Pers - The Daily Telegraph 2020


I was living in the Belgian countryside, and every morning on my way to work in the city, I'd drive past fields of horses. I'd often park my car beside the road and step into the field, just to be with the animals for five minutes. It felt horrible getting back into the car. But I couldn't admit there was something wrong. I wanted to think I could cope.

I'd been working as a marketing consultant for 16 years. The past few years hadn't been fulfilling. I didn't enjoy it, I found it difficult. But I kept on going, thinking, "I'll survive." But it was making me so unhappy. I was constantly suffering from colds, flu, stomach problems. I wasn't sleeping, and I was crying a lot. It affected my relationship with my partner, Mark - I'd get disproportionately upset or irritated at the slightest thing.

One evening, a friend said: "I think you're in danger of burnout." I didn't want to acknowledge it. I didn't want to let down my employer. But the following afternoon at work, I felt the tears welling up and I thought, "I can't do this any more." I closed my laptop and left the building. It was such a relief.

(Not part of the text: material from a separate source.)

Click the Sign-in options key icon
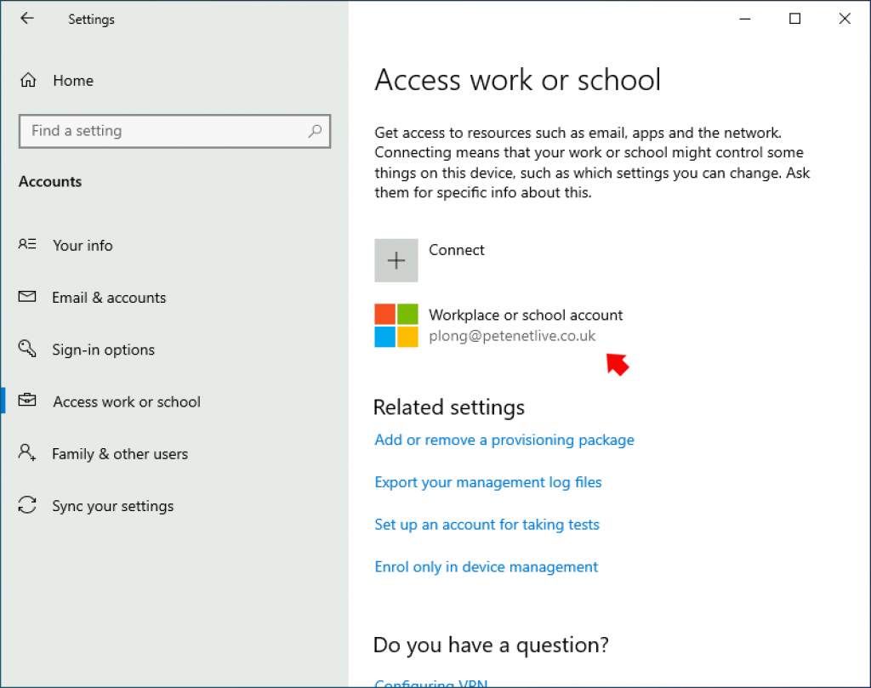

I went to my GP. He signed me off work, and I stayed home for seven months.

My burnout was a combination of going above and beyond with the job, and no longer feeling as if I was really me. But I rarely reflected, "Is this making me happy? What would I be better suited to do?"

The one positive about burnout is it forces you to think about changing direction and helps you discover who you are. If you can do that, everything turns around. It gives you the potential to become much happier.

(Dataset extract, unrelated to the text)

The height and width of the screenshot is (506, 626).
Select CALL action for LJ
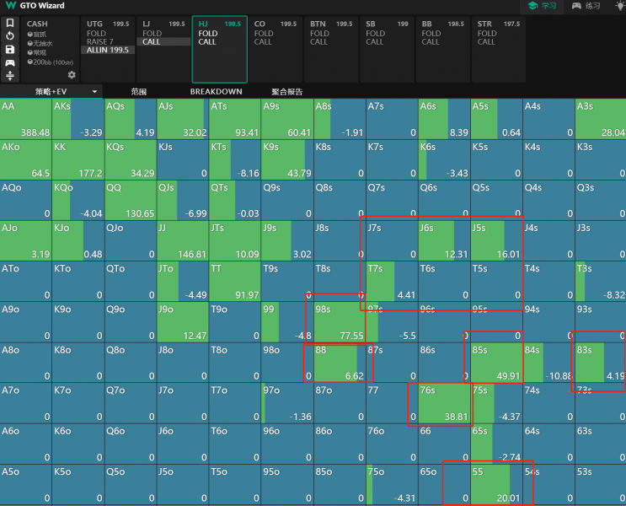coord(152,41)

My GP suggested I see a psychotherapist. We reflected on my values, why I was a perfectionist, and whether I fit in to that corporate world. He also referred me to a physiotherapist to learn to breathe properly again, to help calm my system. I saw a massage therapist and did yoga. I hadn't realised I was so cramped up and tense.

I realised what made me happy was connecting with people and animals. I wanted to do something meaningful. I was interested in psychology, and equine-assisted therapy - so from 2012 to 2016 I studied for a psychotherapy degree.

I couldn't immediately jump to a new life. Financially it wasn't possible. But after seven months I quit my job, and worked as a freelancer so I could build in study and travel.

Mark and I adopted animals: we have four cats and last week adopted our fourth dog, from India.

Having a new purpose in life helped me. I thought how great it would be if a centre existed that offered all you needed to recover from burnout, so you don't need to run around. We moved to the UK in January 2018, and opened our Pure Circle Inner Wellness Centre on the edge of the Cotswolds, last summer. We offer weekend retreats, and short courses on stress and burnout coaching, workshops to help people realise their values, as well as yoga, meditation, breathing exercises, and creativity workshops to help people recharge mentally and physically.

My new life means I can thrive - and give something back.